#### Task details
Transcribe every entry precisely, omitting nothing.

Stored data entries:
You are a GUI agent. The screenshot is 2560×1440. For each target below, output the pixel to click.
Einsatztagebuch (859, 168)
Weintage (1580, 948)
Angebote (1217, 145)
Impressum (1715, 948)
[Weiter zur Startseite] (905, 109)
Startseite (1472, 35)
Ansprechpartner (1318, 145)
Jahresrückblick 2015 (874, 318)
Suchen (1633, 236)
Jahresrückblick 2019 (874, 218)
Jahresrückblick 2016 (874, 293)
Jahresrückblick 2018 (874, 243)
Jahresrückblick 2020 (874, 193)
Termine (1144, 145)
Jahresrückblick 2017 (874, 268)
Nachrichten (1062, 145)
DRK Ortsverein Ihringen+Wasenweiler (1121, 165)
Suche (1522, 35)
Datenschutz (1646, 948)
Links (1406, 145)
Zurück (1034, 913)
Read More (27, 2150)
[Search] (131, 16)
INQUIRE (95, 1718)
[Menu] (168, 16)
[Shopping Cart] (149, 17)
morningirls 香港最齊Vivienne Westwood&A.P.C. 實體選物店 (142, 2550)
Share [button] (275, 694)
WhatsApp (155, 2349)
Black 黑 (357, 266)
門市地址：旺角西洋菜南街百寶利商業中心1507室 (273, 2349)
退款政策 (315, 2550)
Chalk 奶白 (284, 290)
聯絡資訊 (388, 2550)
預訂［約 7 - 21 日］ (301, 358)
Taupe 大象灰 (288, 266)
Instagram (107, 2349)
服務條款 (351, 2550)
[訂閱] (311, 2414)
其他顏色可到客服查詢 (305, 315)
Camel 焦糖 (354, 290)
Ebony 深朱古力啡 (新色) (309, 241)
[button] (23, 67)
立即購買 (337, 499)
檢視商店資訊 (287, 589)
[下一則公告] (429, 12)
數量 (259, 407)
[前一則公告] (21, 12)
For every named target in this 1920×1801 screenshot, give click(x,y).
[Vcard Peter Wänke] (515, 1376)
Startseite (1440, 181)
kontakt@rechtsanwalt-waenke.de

#### Answer to the problem
You are a GUI agent. The screenshot is 2560×1440. For each target below, output the pixel to click.
Einsatztagebuch (859, 168)
Weintage (1580, 948)
Angebote (1217, 145)
Impressum (1715, 948)
[Weiter zur Startseite] (905, 109)
Startseite (1472, 35)
Ansprechpartner (1318, 145)
Jahresrückblick 2015 (874, 318)
Suchen (1633, 236)
Jahresrückblick 2019 (874, 218)
Jahresrückblick 2016 (874, 293)
Jahresrückblick 2018 (874, 243)
Jahresrückblick 2020 (874, 193)
Termine (1144, 145)
Jahresrückblick 2017 (874, 268)
Nachrichten (1062, 145)
DRK Ortsverein Ihringen+Wasenweiler (1121, 165)
Suche (1522, 35)
Datenschutz (1646, 948)
Links (1406, 145)
Zurück (1034, 913)
Read More (27, 2150)
[Search] (131, 16)
INQUIRE (95, 1718)
[Menu] (168, 16)
[Shopping Cart] (149, 17)
morningirls 香港最齊Vivienne Westwood&A.P.C. 實體選物店 (142, 2550)
Share [button] (275, 694)
WhatsApp (155, 2349)
Black 黑 (357, 266)
門市地址：旺角西洋菜南街百寶利商業中心1507室 (273, 2349)
退款政策 (315, 2550)
Chalk 奶白 (284, 290)
聯絡資訊 (388, 2550)
預訂［約 7 - 21 日］ (301, 358)
Taupe 大象灰 (288, 266)
Instagram (107, 2349)
服務條款 (351, 2550)
[訂閱] (311, 2414)
其他顏色可到客服查詢 (305, 315)
Camel 焦糖 (354, 290)
Ebony 深朱古力啡 (新色) (309, 241)
[button] (23, 67)
立即購買 (337, 499)
檢視商店資訊 (287, 589)
[下一則公告] (429, 12)
數量 (259, 407)
[前一則公告] (21, 12)
For every named target in this 1920×1801 screenshot, give click(x,y).
[Vcard Peter Wänke] (515, 1376)
Startseite (1440, 181)
kontakt@rechtsanwalt-waenke.de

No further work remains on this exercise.